Technically, Dornan, a Republican who has earned a reputation among House colleagues as the chamber's most flamboyant and eccentric member, is not Carter's immediate opponent. But Dornan's fiery persona and ultraconservative brand of politics loom large over the 38th District Democratic primary contest between Carter and veteran Assemblyman Richard Robinson (D-Garden Grove), lending a rare bit of color to an otherwise bland round of congressional primary elections in California on June 3.
Indeed, gerrymandering of the state's 45 congressional districts by Democratic map makers has made it all but impossible to unseat incumbents, thereby discouraging most of the serious challengers.
Statewide, none of California's 27 Democratic congressmen is faced with any serious primary election challenge, and few need fear being toppled by Republicans in November. Similarly, while three of the 18 Republican congressmen are not seeking to return and Dornan's reelection remains a question mark, the rest of the GOP contingent appears safe.
Although they must face each other first, both Robinson, a gruff but effective Sacramento insider, and Carter, a no-nonsense Superior Court judge with no political experience, have made it clear that their real target is Dornan, who has gained national attention after a well-publicized physical altercation with another congressman on the House floor and several controversial outbursts.
Both Democrats Carter and Robinson are hoping that voters in the conservative area will be disillusioned by Dornan's antics and will return the district to Democratic control after two years in GOP hands. Carter asserts that he can lend a fresh perspective to Orange County's needs, while Robinson says his years of legislative know-how make him better suited to represent the district than an opponent who is a political novice.
Indeed, Carter is only beginning to learn the fine points of running for office. During one of his recent walks in a low-income neighborhood, Carter rang a doorbell and introduced himself as a judge, just as he had done with Highbarker. Before he could speak another word, two men in the house scampered out the back door.
In other districts, the few primary election races that have attracted attention can be linked to vacancies or to flukes. For example, an unusual Democratic tussle is taking place in Orange County's staunchly Republican 40th District, where Rep. Robert E. Badham (R-Newport Beach) seems firmly entrenched despite persistent criticism of his penchant for flying around the world at taxpayer expense.
Late last month, Democratic stalwarts discovered that the only candidate who met the March 7 filing deadline for the party's primary in the 40th District was Art Hoffmann, a sympathizer of right-wing extremist Lyndon LaRouche. Bruce Sumner, the red-faced county chairman, then launched a write-in campaign against Hoffmann, even while acknowledging that chances of ultimately dislodging Badham are slim.
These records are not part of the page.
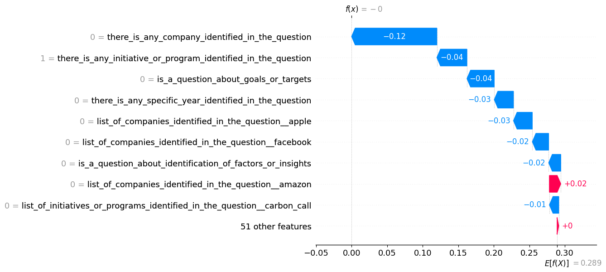Click the blue bar for goals or targets

pyautogui.click(x=481, y=79)
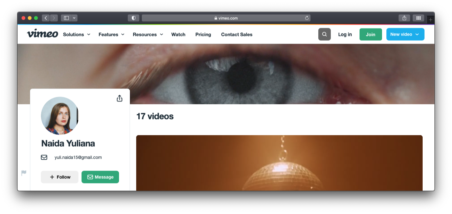Viewport: 452px width, 214px height.
Task: Follow Naida Yuliana
Action: click(x=60, y=177)
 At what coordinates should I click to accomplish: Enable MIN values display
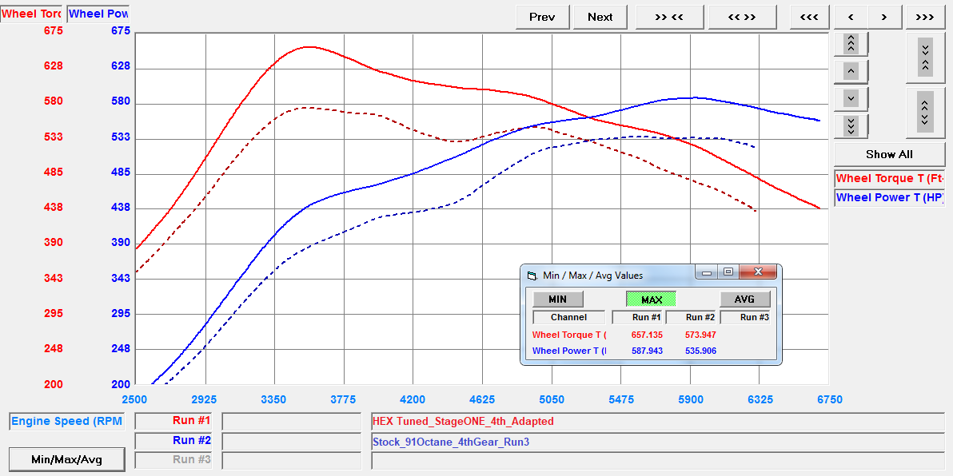[x=557, y=299]
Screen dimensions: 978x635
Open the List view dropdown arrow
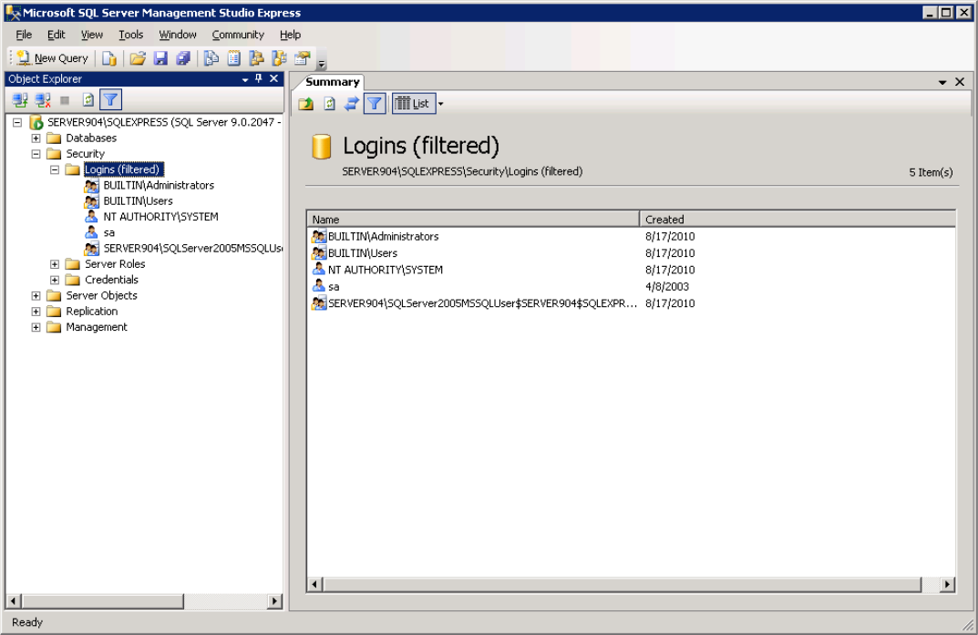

Sumner argued that to let a LaRouche loyalist become the official Democratic standard-bearer by default would aggravate an already serious inferiority complex suffered by party members in the heavily Republican county.
"It would make them feel even more like they are nothing," he said candidly in a recent interview.
Nonetheless, despite the Democrats' problems, Badham cannot automatically chalk up his sixth straight election victory. He is being challenged in the GOP primary by management consultant and Young Republican leader Nathan Rosenberg, whose brother, Werner Erhard, founded the 1970s self-awareness group known as est. But Rosenberg's campaign has angered Republican leaders, making it difficult for the political neophyte to raise funds or solicit help from seasoned strategists.
Meanwhile, the trio of Republican dropouts--retiring Rep. Gene Chappie of Roseville and Reps. Ed Zschau of Los Altos and Bobbi Fiedler of Northridge, both of whom are seeking their party's nomination for Democrat U.S. Sen. Alan Cranston's seat--all represent districts that most political observers think are safely in GOP hands.